The key to solving the problem is to understand it.
The very first step in your journey out of persistent back pain is to understand that it’s not so much a back problem as it is a pain problem. Pain acts like our body’s alarm system that alerts us to something potentially dangerous happening. Persistent or recurrent pain is like the alarm being continually triggered in the nervous system. Pain is not all in your head and it’s not all in your body either, it’s an altered ‘state’ of the nervous system as a whole.
One of the tricky concepts on this journey of discovery about pain is that whilst all pain is real – ‘your pain is what you say it is’ pain is also a perception that is open to interpretation.
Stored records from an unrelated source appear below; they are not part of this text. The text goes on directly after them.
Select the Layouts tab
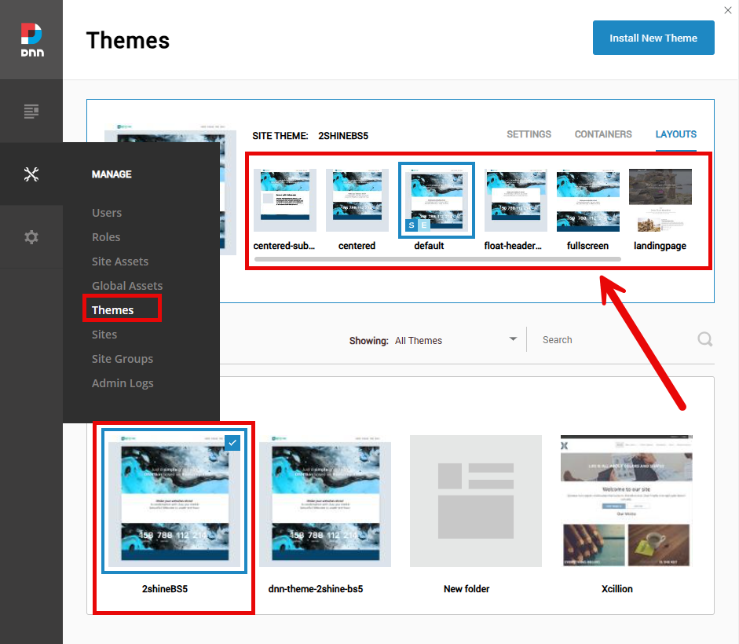The image size is (739, 644). pyautogui.click(x=675, y=134)
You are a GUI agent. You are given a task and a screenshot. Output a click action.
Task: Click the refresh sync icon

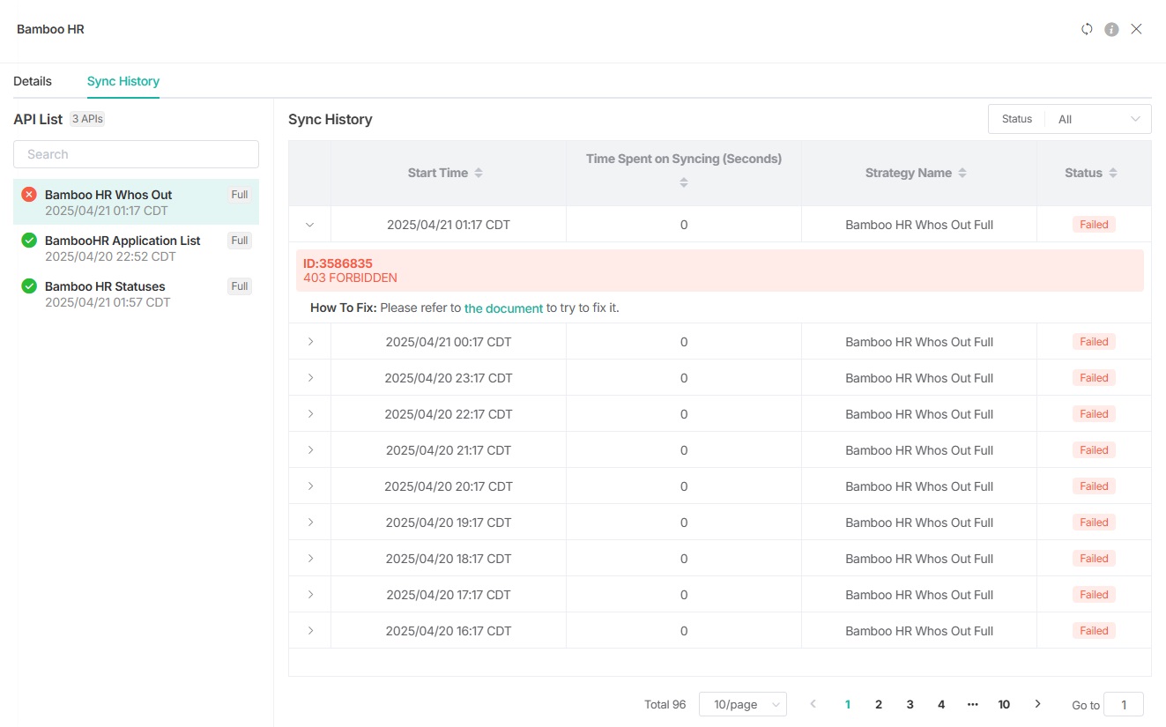(1087, 29)
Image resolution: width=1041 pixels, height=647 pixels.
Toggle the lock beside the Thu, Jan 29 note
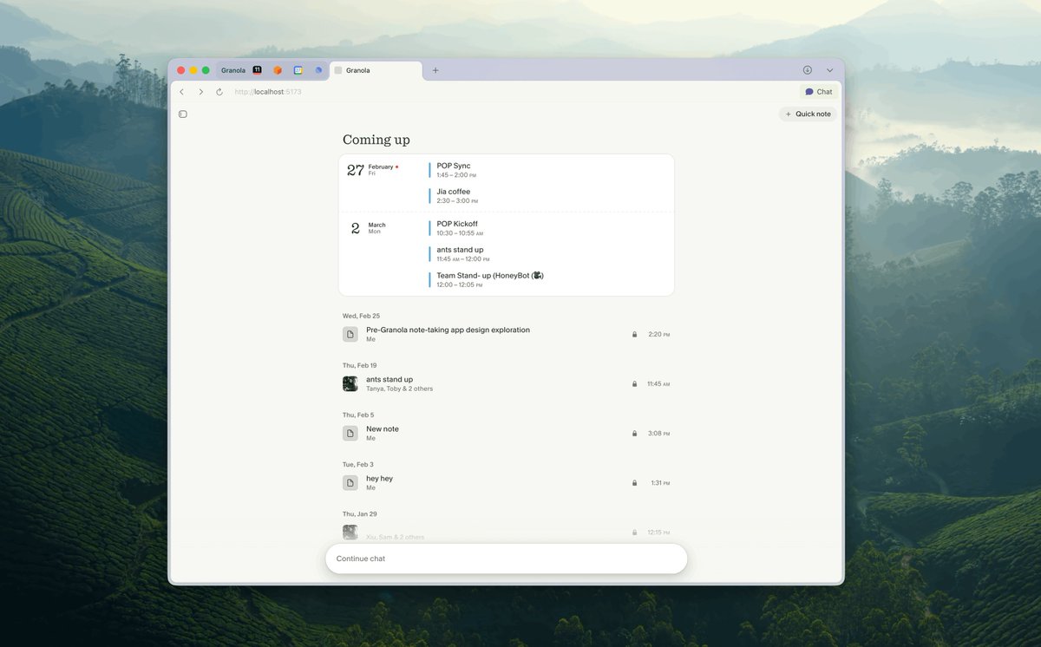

Your pain is not the same as my pain or anyone else’s. Your pain is your brain’s interpretation of what’s going on.
Think about a rainbow. It’s an example of a visual perception. Is it real? You can see it but it’s not a physical thing. It requires sun and rain and when the conditions change it disappears. Pain is a sensory perception, you feel it but it’s not a physical thing. A key skill in relieving persistent back pain is to disassociate it from a physical structure. Changing the belief from ‘my disc is worn out’ or ‘it’s bone on bone’ to understanding pain is a ‘state’ of the nervous system. Our ultimate aim with pain relief is to change the conditions in the nervous system so that pain disappears like the rainbow does and the alarm is not continually triggered.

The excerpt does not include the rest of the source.